Hacker News new | ask | show | jobs
by mwexler 5989 days ago
The issue is around legitimacy, or even honesty (well, I need a better word, I mean honesty as in "an honest mistake").

1) As a reader of the email, the misspelling could have occurred honestly as a mistake, or be a manipulation. I don't know, as a reader, which is which. One one hand, it's sloppy, but on the other, adds an air of humanity (this all starts to smack of a mini Turing test). I don't really see it as "co-opting the language"; did he mispell the product "BoBos" as "Boobs" to capture my attention? He didn't really create a new word, as much as use a style designed to draw attention. I see it similarly to caps in The Wrong Place, for example.

Vs.

2) The Re:, on the other hand, as a user, _cannot_ happen honestly, since AFAIK, I didn't send a mail. You excuse the Re: by assuming some implementation details "not in evidence". When I request the price list, I entered info into a cloud, and an price list appears in my mail. I didn't send an email, I entered a form. If it sends a mail to a rep vs. entering a db record vs. passing a tweet, that's all just server stuff hidden from me... and if it does send a mail "on my behalf", that's no excuse to put the Re:, since the developer _knows_ the user didn't send the mail, the system used it as a messaging queue.

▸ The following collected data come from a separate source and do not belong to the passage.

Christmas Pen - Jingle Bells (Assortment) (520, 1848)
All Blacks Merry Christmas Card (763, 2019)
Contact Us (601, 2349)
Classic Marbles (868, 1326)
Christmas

Things evolve. Before twitter, people didn't litter their text with hashtags. Now, those have new meaning. And if we feel that adding "Re:" to a subject line no longer means "I'm responding to a direct email I was included on", that's interesting to learn. It would be even more interesting to see, perhaps via a broader survey, if most recipients actually find it misleading, while others find it clever enough that it enhances their odds of buying the software. The author only gives us the "positive impact" side; we don't know if he's scaring away potential customers who would have purchased by use of this tactic. That is, it's not necessarily "incremental" sales, it's a different group of people who are responding (and perhaps larger than the group responding to the original version, since sales are up).